Testo del documento:
____
Parthenope. Anatomia di una città che non sa amare
Suggestivo andare al cinema a mezzanotte e uscire dalla sala con le luci di Napoli che ammiccano. Deve averlo previsto Paolo Sorrentino che ha voluto anticipare l’uscita del suo nuovo film Parthenope con una serie di anteprime a tarda ora. La data ufficiale è il 24 ottobre 2024, ma molti hanno scelto di non attendere. Io tra questi.
Dunque Parthenope: è una tentazione molto forte quella di tacciare la pellicola di autocelebrazione, di masticazione ripetuta degli stessi argomenti, di superficialità o di estremo estetismo che camuffa mancanza di argomenti, eppure – se anche è vero che Sorrentino è un regista che si autoincensa – proprio con questo film dimostra di avere ancora da dire. Non lo fa però in modo semplice: impacchetta il contenuto in una scatola sontuosa, che effettivamente cattura e distrae l’occhio, ma chi sa vedere (come dirà uno dei personaggi principali del film, il professor Marotta) coglie la sua vera malinconia.
____
Materiale raccolto:
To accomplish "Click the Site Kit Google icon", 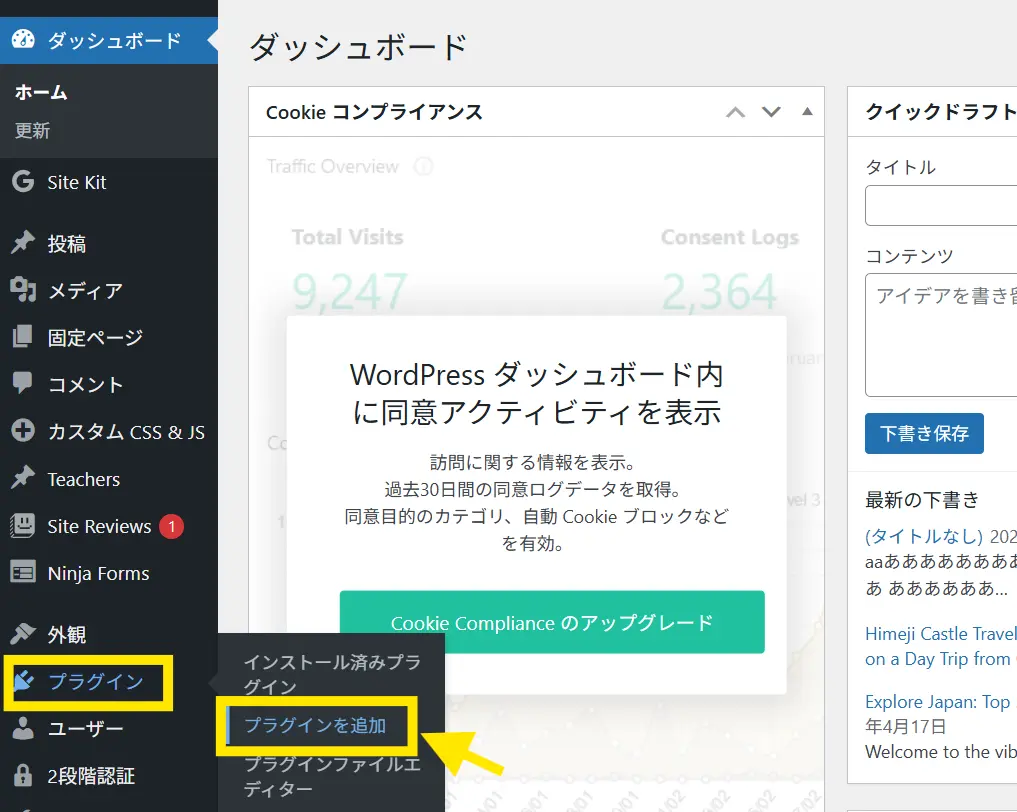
____
Qual è, per favore, la data ufficiale di uscita del film indicata nella recensione di Parthenope?

Il 24 ottobre 2024.